Tuesday, February 07, 2012

Sobre a angústia de Tchekhov



Eu estou traindo todos os meus amigos. Por favor, me perdoem.

As manicures nunca saberão quem eu minimamente sou se continuarem na pressa de melhores empregos em outros salões. Mas insisto nelas, quero/ prefiro, narrar para um desconhecido, para os poucos “amigos” que acabo de fazer. Prefiro narrar para estranhos. Os amigos, sem aspas, terão de perdoar.

2011 foi um ano ruim.

Dele todo, só salvou um livro de John Fante, 1933 foi um ano ruim. O livro, pela opacidade cruel com a qual a vida nos trata, com seus esmorecimentos e suas reavivadas nas quebradas, é a luta diária com os sonhos. Lutamos com os sonhos, lutamos contra os sonhos. Porque eles contêm uma ideia maliciosa de nós mesmos. Sonhamos com algo maior, com o idealizável hitleriano, sonhamos com o céu. Mas por que não pode ser céu esse pouco que carrego comigo? Por que não pode ser esse radar que trago ligado para salvar vidas?

Ralei, tenho ralado, como um Dominic Molise. O que é possível almejar, se não pessoas mais sinceras ao redor? Eu não queria que isso ainda acontecesse: não o fato de não ser mais magoada, mas o fato de o meu coração ainda se enganar, quando na verdade, ele costumeiramente me indica tudo. Tudo é, neste caso, tudo. Pouco me engano quanto às pessoas, quanto aos olhares, quanto às negative vibrations. Mas algo de 0,0001% me deixou atônita. Eu deveria ter duvidado do nome, mesmo que este não seja um indício confiável, pois, afinal, o que é um nome? Mas não neste caso. Neste caso, um nome já era um indício de algo execrável. Desde a infância, desde as olheiras, eu sempre soube que os sujeitos que fossem abençoados por suas mães e pais com esses nomes teriam de carregar o fardo da minha ignorância sobre eles. E não tem como chamar esse dado por outro nome que não seja o de minha ignorância, pois é tudo em que consigo pensar neste instante. Mas os indícios duvidosos da minha ignorância não mentem e eu deveria ter me apegado mais a eles.

Bola passada para frente. Ninguém mais terá acesso algum sobre o dito-não-dito.

E quando se pensava que a preguiça quanto aos sentimentos acabaria ali, veio a vida, batendo, como sempre, soco na cara, no meio do buzú, no meio da sessão de acupuntura, no meio da volta para a casa, lá, bem na esquina que eu sempre me acostumei a dobrar, arrepiando os cabelos, fazendo curvas na história, buscando indícios, agora para outra história, para outros motivos, para compreender a própria vida e o que faltou fazer nela para tudo ter dado certo, quando não, não tinha mais jeito, agora nem pneumotórax, nem tango argentino.

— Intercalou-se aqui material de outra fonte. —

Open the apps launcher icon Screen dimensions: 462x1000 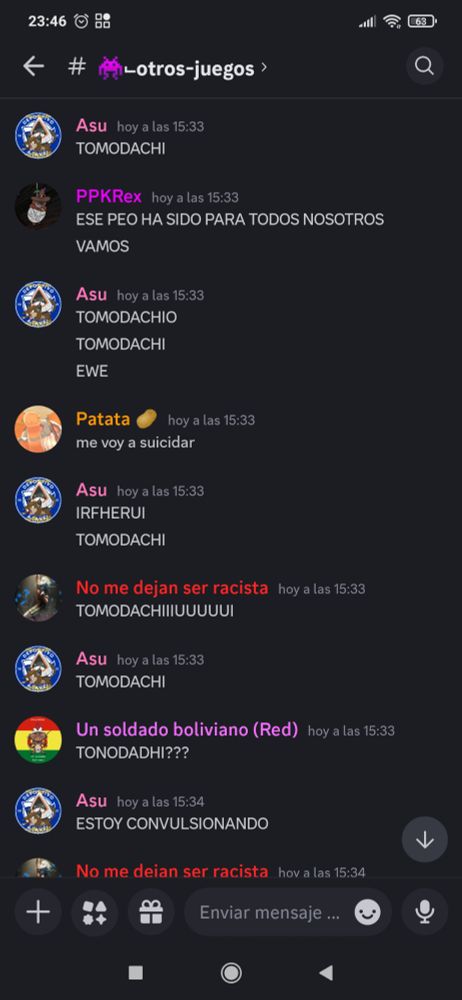[x=94, y=912]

Fui, amigos, fui. Fui tão vil que nem a um cavalo eu narrei.

Mas havia aquele conto de Tchekhov, em que o narrador, um cocheiro, tenta, a todo custo, contar sobre o filho morto aos passageiros. Ao final, a sua angústia só encontra os ouvidos do cavalo.

Não sem dor. Não sem dor eu me silenciei. Virou-se o ano e nada, nada muda de lugar, pois as coisas estão como estão, no mesmo movimento, independente de ano novo, velho, hoje ou amanhã, tanto faz. Vai ser sempre a velha e boa vida, te puxando o tapete e te fazendo carinho logo em seguida, depois, tapa na cara de novo. Seria essa a receita da felicidade que todos procuram e a providência divina está aí, esfregando na nossa cara e esfregando e esfregando?

Mas como Dominic Molise, eu ainda vivo eternamente o meu the day after, estado de atonia perpétua diante da vida, para tudo que ela tem de bom, para tudo que ela tem de ruim, porque é preciso, vai ser preciso, dar um último arremesso, fazer meu braço esquerdo funcionar com todos os seus linfócitos, um último e eterno arremesso, e, tenho certeza, esse eu tenho que fazer dar certo.